New Kind of Sunscreen Targeting Free Iron in Cells May Also Treat Friedrich’s Ataxia

A new form of sun protection that works by chelating, or binding, excess iron within mitochondria may not only protect against UVA rays that current lotions are unable to block, but also lead to new treatments for  Friedreich’s ataxia (FA). The compound, named “mitoiron claw” by the scientific team in the U.K. that developed it, is thought capable of reducing excess mitochondrial iron, a cause of FA.

Most sunscreens protect against UVB radiation in sunlight but are largely ineffective against UVA rays, which are most damaging to iron concentrations in cells. The mitoiron claw compound works by chelating iron (or binding to an iron atom like a claw) to remove excessive iron from in the body. The researchers —  from the University of Bath and King’s College London — are hoping to have it commercially available in sunscreen and skin care products in about four years.
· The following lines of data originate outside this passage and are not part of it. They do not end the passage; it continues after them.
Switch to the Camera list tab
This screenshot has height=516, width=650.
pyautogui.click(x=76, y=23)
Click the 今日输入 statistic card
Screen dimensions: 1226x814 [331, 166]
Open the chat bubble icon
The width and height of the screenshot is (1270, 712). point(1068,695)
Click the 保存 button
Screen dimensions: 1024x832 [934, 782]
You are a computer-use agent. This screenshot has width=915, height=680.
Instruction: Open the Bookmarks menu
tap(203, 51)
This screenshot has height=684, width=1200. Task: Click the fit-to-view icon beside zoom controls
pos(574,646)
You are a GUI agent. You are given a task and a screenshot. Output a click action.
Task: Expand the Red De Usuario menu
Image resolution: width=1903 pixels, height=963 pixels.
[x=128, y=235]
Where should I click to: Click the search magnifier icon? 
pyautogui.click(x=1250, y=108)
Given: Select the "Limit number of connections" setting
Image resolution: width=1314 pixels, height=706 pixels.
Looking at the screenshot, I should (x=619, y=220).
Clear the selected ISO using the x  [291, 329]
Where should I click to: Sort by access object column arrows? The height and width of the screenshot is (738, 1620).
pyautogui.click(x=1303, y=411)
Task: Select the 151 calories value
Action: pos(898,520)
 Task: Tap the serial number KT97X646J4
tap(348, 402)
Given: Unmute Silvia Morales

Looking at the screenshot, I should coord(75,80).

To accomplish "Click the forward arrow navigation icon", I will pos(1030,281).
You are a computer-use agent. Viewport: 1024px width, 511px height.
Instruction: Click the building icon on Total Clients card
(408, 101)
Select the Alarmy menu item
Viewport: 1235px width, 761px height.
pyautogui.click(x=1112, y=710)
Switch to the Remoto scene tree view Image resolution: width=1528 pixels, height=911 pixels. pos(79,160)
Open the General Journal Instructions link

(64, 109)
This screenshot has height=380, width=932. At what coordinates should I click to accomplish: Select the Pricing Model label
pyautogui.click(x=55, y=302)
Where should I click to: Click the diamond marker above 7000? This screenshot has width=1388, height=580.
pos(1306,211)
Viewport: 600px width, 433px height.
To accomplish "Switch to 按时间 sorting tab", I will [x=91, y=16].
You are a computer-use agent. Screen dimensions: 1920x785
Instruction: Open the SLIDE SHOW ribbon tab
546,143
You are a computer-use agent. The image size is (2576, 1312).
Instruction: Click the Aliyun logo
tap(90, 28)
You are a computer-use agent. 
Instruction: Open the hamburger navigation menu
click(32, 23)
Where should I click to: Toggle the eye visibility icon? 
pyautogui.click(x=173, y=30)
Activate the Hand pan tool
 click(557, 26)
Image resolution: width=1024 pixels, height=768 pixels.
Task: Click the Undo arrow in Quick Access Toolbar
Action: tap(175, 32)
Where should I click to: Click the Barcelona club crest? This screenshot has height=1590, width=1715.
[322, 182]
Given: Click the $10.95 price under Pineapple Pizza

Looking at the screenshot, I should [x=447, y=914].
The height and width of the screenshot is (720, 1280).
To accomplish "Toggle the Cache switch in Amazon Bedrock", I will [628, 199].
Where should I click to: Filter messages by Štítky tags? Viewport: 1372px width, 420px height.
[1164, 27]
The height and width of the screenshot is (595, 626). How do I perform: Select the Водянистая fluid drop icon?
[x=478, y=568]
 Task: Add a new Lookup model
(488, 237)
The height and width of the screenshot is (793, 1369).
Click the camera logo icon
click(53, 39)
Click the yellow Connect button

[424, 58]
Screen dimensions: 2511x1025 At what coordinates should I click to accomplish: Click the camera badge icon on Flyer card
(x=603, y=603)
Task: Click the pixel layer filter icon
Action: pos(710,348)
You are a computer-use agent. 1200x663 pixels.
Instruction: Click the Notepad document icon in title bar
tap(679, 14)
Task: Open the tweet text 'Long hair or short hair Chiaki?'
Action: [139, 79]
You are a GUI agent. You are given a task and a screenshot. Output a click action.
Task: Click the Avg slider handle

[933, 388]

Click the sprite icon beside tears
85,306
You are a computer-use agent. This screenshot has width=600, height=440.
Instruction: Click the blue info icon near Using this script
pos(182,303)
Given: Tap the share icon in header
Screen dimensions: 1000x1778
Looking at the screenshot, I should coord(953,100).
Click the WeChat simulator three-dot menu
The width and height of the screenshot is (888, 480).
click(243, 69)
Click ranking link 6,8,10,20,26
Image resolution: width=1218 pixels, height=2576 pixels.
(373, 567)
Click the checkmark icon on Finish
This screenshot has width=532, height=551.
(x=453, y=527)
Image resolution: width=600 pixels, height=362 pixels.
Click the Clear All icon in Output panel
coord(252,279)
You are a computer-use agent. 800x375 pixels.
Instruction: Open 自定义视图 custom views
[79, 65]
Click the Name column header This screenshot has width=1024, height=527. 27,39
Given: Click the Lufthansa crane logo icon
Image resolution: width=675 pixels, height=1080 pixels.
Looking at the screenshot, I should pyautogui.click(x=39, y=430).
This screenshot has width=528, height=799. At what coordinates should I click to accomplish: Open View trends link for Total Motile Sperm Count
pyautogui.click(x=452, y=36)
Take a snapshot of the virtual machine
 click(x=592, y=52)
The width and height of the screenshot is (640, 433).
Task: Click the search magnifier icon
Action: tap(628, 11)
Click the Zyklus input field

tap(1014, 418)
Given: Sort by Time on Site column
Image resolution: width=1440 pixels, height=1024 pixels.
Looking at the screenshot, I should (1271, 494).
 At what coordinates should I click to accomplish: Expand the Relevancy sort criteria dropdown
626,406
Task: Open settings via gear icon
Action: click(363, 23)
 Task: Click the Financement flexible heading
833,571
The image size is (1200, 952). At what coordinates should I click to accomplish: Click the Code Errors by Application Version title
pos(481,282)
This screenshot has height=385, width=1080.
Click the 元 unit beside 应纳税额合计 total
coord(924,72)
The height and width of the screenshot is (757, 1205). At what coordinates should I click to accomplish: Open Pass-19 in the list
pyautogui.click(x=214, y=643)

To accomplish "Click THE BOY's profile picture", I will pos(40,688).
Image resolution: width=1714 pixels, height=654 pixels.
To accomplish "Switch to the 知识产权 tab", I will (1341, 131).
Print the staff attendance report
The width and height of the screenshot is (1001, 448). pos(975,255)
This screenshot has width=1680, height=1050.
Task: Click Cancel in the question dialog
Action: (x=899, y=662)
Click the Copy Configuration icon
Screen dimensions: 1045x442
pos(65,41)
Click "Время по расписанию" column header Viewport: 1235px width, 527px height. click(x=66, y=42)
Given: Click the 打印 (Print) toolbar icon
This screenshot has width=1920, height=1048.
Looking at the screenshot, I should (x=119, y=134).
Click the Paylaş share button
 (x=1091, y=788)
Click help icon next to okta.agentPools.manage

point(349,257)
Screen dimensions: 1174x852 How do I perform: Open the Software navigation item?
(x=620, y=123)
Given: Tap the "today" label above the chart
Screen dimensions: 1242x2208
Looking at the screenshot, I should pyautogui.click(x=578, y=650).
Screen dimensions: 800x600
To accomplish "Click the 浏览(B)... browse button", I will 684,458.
Mitochondria, the energy powerhouses of cells, are particularly high in free iron concentrations used for a number of cellular functions. But when exposed to UVA radiation, this free iron acts as a catalyst in the production of toxic reactive oxygen species (ROS), which damages a cell’s DNA, proteins and fat, and can cause cell death. The new compound targets mitochondria to bind the excess free iron there and prevent it from reacting to UVA rays.

In the study, “A Powerful Mitochondria-Targeted Iron Chelator Affords High Photoprotection against Solar Ultraviolet A Radiation, published in the Journal of Investigative Dermatology ,the researchers exposed skin cells to UVA radiation equivalent to 140 minutes of uninterrupted sun exposure. Those skin fibroblast cells treated with the mitoiron claw were seen to be protected against cell death, while untreated cells died in significant numbers.

“The role of iron-mediated damage induced upon exposure of skin cells to UVA has been underestimated for many years. For efficient protection against UVA-induced iron damage of skin strong chelators are needed, but until now these risked toxic effects caused by non-targeted iron starvation of cells,” Dr. Charareh Pourzand, with the Department of Pharmacy and Pharmacology at Bath, said in a news release. “Our mitochondria-targeted compound provides a solution to this problem.”

The researchers plan to also look into other applications for the compound, including its utility in treating diseases like Friedreich’s ataxia that are linked to iron overload in mitochondria.